YOUR INSTRUCTIONS ->
Take the data below and copy exactly the lines starting at the one with "Click the red calendar toolbar icon" and finishing at the one with "The height and width of the screenshot is (760, 712).", both included.

DATA SHOWN ->
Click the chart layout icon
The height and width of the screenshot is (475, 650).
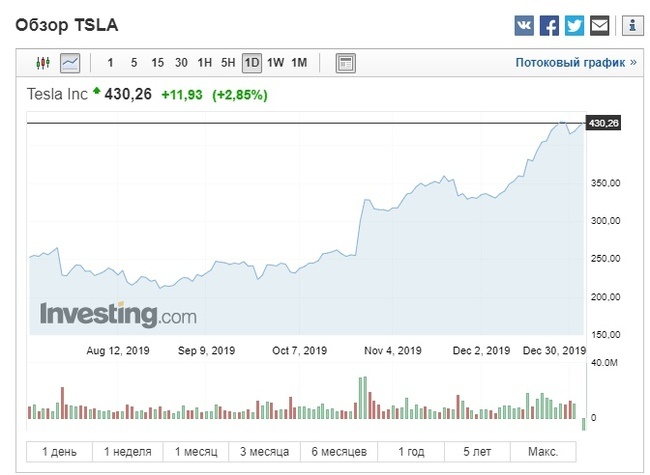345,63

...

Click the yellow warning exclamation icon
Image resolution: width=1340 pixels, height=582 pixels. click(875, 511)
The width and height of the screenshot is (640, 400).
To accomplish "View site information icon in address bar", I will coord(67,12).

--

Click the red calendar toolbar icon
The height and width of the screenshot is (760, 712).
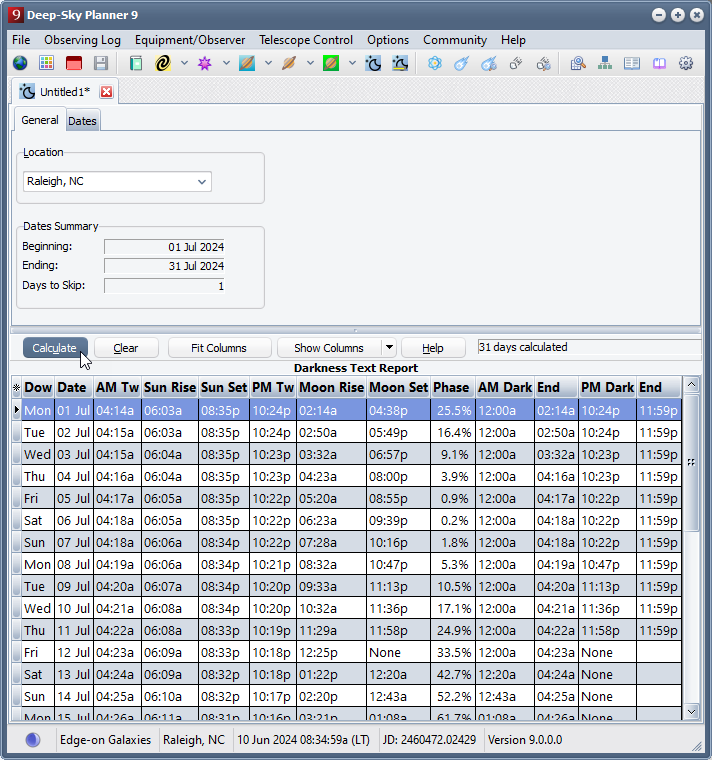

RESPONSE TO THE EXERCISE ->
Click the red calendar toolbar icon
The height and width of the screenshot is (760, 712).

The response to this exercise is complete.